ブレード幅が26ミリと広めなのですが、タングの根元の幅も16ミリほどあります。力いっぱい叩くようなバドニングでは抗議の叫びを発しそうですが、アウトドアでのユーティリティ・ナイフとして提案してみたいという企てなのです。




拵(こしら)えに悩む、ということが、カスタムナイフやプーッコメイキングの醍醐味ともいえるでしょう。上に書きましたようなこのブレード、美しく飾るか、質実剛健な道具として極めるか、あれこれ考えを巡らせるのです。当初、紫檀系のハンドル材を考えていたのですが、近ごろ取り組んでいる日本の白樫、これで行こうと決めました。強度、木目の美しさ、質感、経年変化による愛着、私自身のメイン・プーッコに白樫を採用してからお気に入りの素材なのです。ボルスターは真鍮ではなくスタッグ・ホーン(今回は蝦夷鹿)。アクセントにブラックのスペーサとブラスを飾りましたが、あくまでも「使うための道具」に徹するデザインです。



ハンドルを組んでから48時間後。手作業で削りを行います。ベルトサンダーで一気に仕上げうよりも、この手作業の削りが楽しいのです。ごりごり、がりがり、素材の中に眠っている道具としての形状を探します。一点作ってしまえば、じつは2本目からは電動工具を多用するのですが、最初はなるべく、なるべく。




途中何度も握っては削り、眺めては削り。この繰り返しです。




おおよそのプロファイルが見えてきたところで面取りに入ります。何度も握りながらの、根気のいる作業です。大まかな面取りができたら、春爛漫の庭の日向へ移動。芝生の上に胡坐をかいてのサンドペーパー掛けです。80番ぐらいから始まって400番まで。手作業で生じた傷や微細な凹凸を探しながら、ひたすら磨きます。着ている黒いつなぎ服がベージュになるぐらい....。




いかがでしょうか。日本産白樫材の木目です。大工道具として古くから使われてきた、おなじみの美しさですね。

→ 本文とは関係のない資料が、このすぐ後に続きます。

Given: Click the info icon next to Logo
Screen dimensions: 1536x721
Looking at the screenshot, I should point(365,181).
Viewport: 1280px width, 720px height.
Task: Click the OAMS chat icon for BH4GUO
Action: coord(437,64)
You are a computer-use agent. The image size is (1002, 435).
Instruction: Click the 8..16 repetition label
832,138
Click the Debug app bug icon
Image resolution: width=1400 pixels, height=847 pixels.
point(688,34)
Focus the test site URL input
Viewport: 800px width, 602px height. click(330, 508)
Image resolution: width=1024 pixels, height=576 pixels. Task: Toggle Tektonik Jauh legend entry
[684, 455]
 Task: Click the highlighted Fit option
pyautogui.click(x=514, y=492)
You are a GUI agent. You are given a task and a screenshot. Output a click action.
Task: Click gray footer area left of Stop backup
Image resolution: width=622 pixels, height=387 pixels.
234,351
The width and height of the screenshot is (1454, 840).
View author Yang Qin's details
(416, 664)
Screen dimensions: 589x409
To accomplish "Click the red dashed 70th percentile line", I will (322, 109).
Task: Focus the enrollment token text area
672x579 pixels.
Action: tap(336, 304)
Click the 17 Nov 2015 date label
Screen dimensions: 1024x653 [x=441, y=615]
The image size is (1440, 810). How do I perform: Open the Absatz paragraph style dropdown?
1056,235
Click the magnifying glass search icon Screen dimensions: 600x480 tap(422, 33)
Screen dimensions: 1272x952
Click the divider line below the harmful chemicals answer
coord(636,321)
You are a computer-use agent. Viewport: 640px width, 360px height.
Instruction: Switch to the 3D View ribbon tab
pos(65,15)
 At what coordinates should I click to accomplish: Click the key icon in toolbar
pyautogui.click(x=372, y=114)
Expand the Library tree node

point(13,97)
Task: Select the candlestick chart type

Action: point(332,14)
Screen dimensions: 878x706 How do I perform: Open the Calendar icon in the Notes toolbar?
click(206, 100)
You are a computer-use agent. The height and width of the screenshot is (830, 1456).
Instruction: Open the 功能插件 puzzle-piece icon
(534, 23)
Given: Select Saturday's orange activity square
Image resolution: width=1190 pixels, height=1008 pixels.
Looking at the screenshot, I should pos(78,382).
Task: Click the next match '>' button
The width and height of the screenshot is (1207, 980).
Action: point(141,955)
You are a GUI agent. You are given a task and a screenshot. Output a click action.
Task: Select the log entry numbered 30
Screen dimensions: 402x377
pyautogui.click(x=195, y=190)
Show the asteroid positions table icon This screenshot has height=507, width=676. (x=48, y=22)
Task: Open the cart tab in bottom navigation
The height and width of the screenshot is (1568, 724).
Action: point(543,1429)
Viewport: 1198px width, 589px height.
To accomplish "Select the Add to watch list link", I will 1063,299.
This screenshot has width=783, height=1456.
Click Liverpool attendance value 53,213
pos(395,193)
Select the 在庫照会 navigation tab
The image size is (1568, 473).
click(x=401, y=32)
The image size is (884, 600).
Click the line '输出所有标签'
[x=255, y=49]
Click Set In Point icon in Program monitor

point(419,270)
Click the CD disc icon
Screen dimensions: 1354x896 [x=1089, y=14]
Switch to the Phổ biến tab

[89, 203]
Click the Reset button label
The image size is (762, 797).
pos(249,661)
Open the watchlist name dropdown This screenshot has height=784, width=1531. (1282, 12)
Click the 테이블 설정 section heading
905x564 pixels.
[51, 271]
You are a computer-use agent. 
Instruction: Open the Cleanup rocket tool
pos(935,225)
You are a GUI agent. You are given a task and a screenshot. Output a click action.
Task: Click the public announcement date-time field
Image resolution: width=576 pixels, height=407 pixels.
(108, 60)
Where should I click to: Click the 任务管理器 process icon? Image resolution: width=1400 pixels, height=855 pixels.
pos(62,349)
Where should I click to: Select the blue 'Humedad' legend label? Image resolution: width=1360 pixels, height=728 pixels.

ここでハンドル表面に満足できたら、ドレメルを使用します。電動のリュータのことです。円形のサンドペーパーを当てながら3000番まで磨きます。あとは亜麻仁油を何度か塗りましてシースづくりへ。



まだ国内では珍しい、Lauri社のSkinner90を採用した白樫ハンドルのプーッコ、完成間近です。シースはトラディショナルな北欧デザインの形状とし、レザーを黒で染めようか、などと考えを巡らせております。まもなく皆様にもご紹介できることでしょう。どうぞお楽しみに。







【追記】

製作中にやらかしまして、ハンドルとブレードの軸がわずかながらに、ほんのコンマ4ぐらいですが、ズレました。やむを得ず自家用とさせていただき、 後日取り寄せるブレードでまた作り直します。